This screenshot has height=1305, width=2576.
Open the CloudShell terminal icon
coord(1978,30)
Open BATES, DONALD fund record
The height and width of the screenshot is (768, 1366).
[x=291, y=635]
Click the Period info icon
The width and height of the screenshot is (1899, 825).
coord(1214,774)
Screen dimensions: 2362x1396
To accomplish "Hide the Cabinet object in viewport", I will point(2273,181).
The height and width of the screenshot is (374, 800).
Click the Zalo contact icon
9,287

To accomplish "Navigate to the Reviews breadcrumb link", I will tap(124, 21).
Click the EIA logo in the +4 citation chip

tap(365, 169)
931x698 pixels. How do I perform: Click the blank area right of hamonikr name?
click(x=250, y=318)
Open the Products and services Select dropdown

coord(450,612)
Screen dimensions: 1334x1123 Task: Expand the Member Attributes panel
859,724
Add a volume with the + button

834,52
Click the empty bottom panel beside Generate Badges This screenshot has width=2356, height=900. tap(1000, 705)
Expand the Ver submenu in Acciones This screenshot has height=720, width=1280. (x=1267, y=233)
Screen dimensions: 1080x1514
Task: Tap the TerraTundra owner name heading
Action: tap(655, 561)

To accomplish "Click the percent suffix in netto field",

**********

● Instructions to follow: Copy out all of the entries above again, line for line and word for word.

● The reply:
This screenshot has height=1305, width=2576.
Open the CloudShell terminal icon
coord(1978,30)
Open BATES, DONALD fund record
The height and width of the screenshot is (768, 1366).
[x=291, y=635]
Click the Period info icon
The width and height of the screenshot is (1899, 825).
coord(1214,774)
Screen dimensions: 2362x1396
To accomplish "Hide the Cabinet object in viewport", I will point(2273,181).
The height and width of the screenshot is (374, 800).
Click the Zalo contact icon
9,287

To accomplish "Navigate to the Reviews breadcrumb link", I will tap(124, 21).
Click the EIA logo in the +4 citation chip

tap(365, 169)
931x698 pixels. How do I perform: Click the blank area right of hamonikr name?
click(x=250, y=318)
Open the Products and services Select dropdown

coord(450,612)
Screen dimensions: 1334x1123 Task: Expand the Member Attributes panel
859,724
Add a volume with the + button

834,52
Click the empty bottom panel beside Generate Badges This screenshot has width=2356, height=900. tap(1000, 705)
Expand the Ver submenu in Acciones This screenshot has height=720, width=1280. (x=1267, y=233)
Screen dimensions: 1080x1514
Task: Tap the TerraTundra owner name heading
Action: tap(655, 561)

To accomplish "Click the percent suffix in netto field",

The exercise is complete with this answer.